What to do with our rubbish is one of the problems of modern society. But one UEA researcher is working on ways of turning it into fuel that could be used to run cars or generators.

Adam Elliston is creating biofuel from general rubbish, which works because a large proportion of it contains cellulose, especially things like food waste and cardboard. He is adding the enzyme cellulose, which produces glucose when it digests cellulose.

He said: 'You are left with a sugary liquid. If you add yeast that will produce ethanol [alcohol], in almost the same way as brewing. You distil the ethanol off and if you have a converted car you can run it on it straight away, or it can be used in a generator. All petrol at the moment contains 5pc ethanol.'

Mr Elliston's work is sponsored by Achor, a Norwich-based scientific research company, which is currently building him a larger test plant which will be able to take a tonne of waste each week.

Mr Elliston, 29, grew up in Beccles, where he still lives. He said the research is going well. 'We are getting there, it is a question of optimisation. One of the good things about using waste is that people pay to get it taken away, so you do not have to pay for your raw material.

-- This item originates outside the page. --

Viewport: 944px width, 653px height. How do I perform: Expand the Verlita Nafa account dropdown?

'About 10pc of the waste is left behind and that could be turned into briquettes or maybe used as a building material.'

Teacher Olutayo Popoola is looking for the best ways to use computers to help children learn.

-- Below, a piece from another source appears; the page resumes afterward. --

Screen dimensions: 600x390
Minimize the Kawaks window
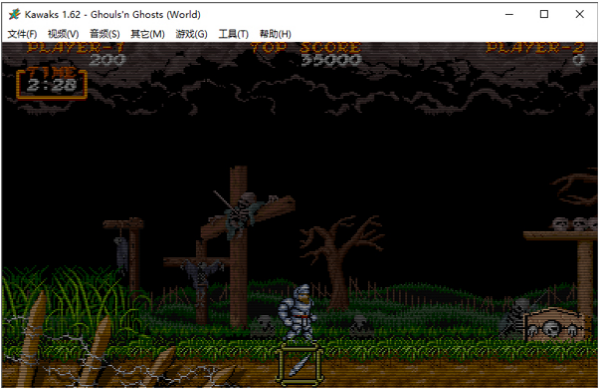[509, 15]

His PhD started off by looking at different computer-based learning tools which are currently available, how well they motivate children and how long the 'novelty' period lasts for.

The 29-year-old, who lives in London and is originally from Nigeria, said: 'The level of motivation that children have with computer games is much higher and the time they are willing to spend on them is much longer. How can we design learning tools so they engage young people and keep them as engaged as computer games?

'Also, can we personalise them for young people? If little Johnny has a two-minute attention span can we design tasks so they are two minutes long? If we are interested in football can we involve that so he is counting balls rather than pieces of fruit?'

His research has also led him to believe that the main piece of learning in any topic should be introduced at the beginning of the topic while it still has a novelty factor, rather than later on as is conventional practice in teaching at the moment.

David Gibbs is looking at corporate social responsibility and whether companies act in the wider interests of their shareholders, or just to make money.

His work will look at how things changed in 2006, when the Companies Act was passed which encouraged directors to consider issues of wider social responsibility, and gave them a responsibility to shareholders to do so. He is also looking at what happened in 2008 and whether the recession caused social responsibility to go out of the window in favour of maximising profit.

The 22-year-old, who lives in Norwich, said: 'I am looking at the best interests of companies and how directors are meant to act - is it in the best interests of the shareholders or wider interests?

'The recent takeover of Cadbury suggests directors are not always adopting such an enlightened approach. Companies can suffer in reputation from decisions like Kraft closing the Cadbury factory, which suggests the market regulates itself - but this does not always happen.'

He said it was difficult for shareholders to enforce their rights over social responsibility, and almost impossible for third party outsiders to try to enforce them.